Take the line that contains "The height and width of the screenshot is (568, 1175)." and each one after it through the last line below, and retype them exactly. Leave out the pictures.
•••
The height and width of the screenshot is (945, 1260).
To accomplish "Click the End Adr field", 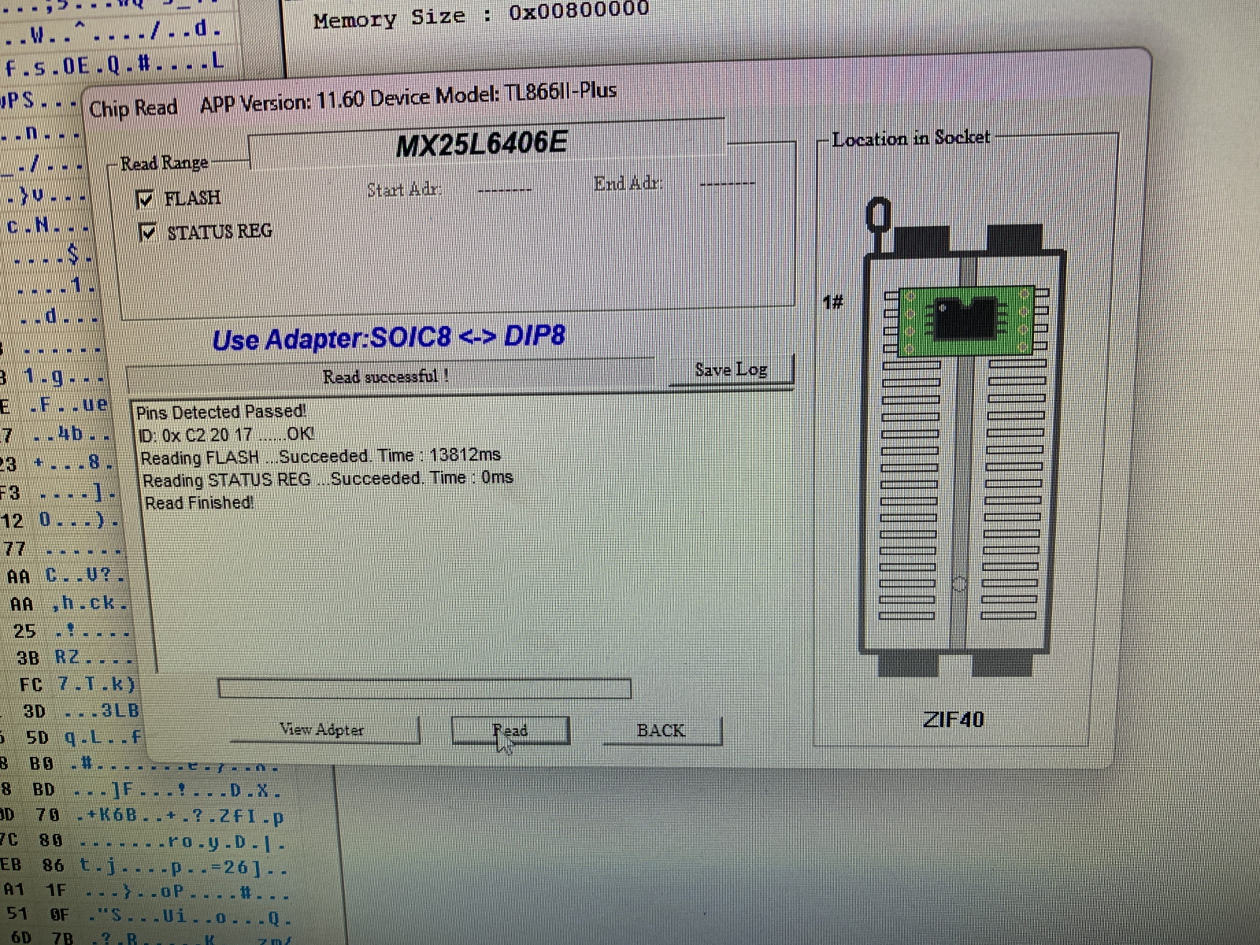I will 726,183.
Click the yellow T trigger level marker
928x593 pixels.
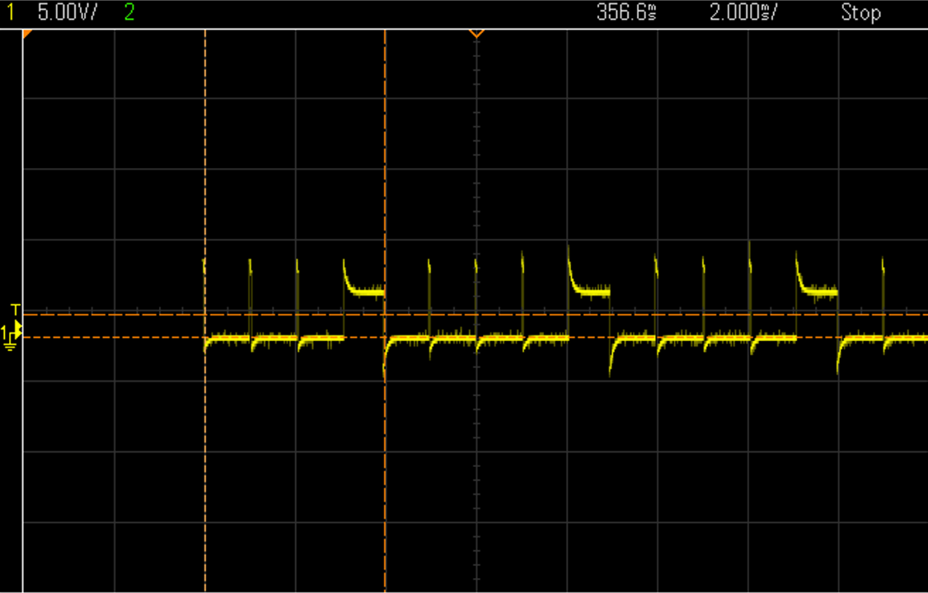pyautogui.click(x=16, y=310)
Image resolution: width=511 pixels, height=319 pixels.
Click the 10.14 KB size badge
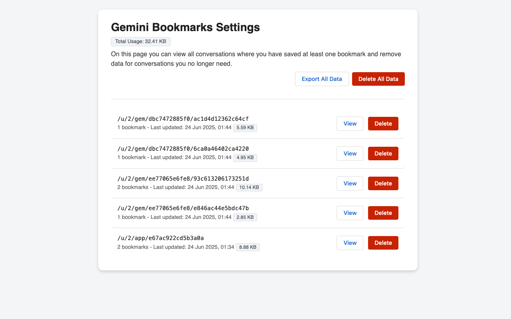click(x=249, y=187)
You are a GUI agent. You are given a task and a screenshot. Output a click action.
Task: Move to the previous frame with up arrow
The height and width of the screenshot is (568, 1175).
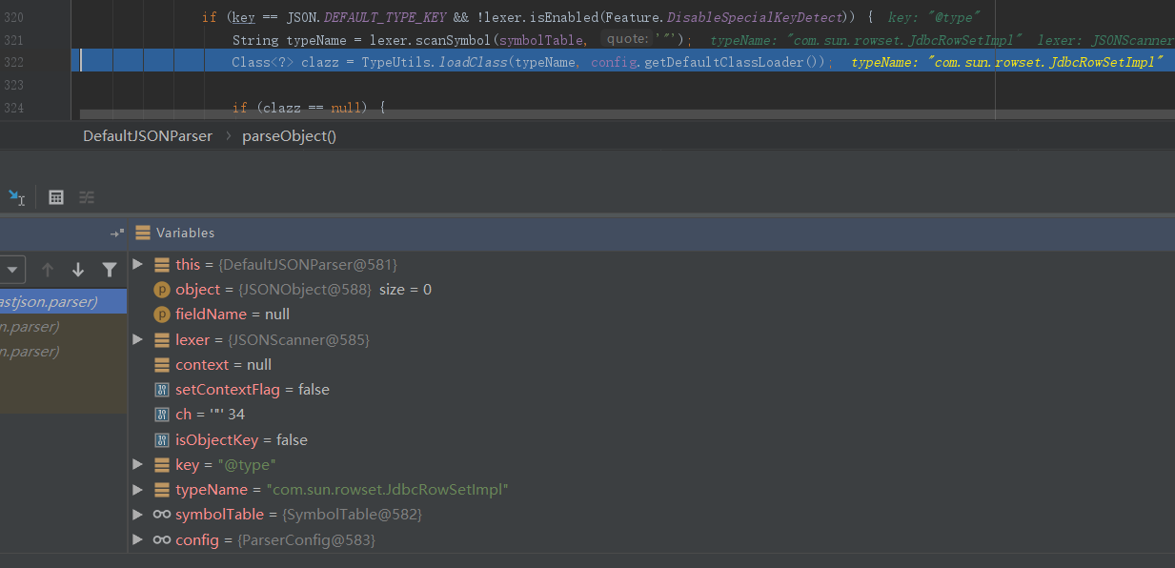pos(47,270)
•••
▸ **Your response**:
The height and width of the screenshot is (568, 1175).
pos(47,270)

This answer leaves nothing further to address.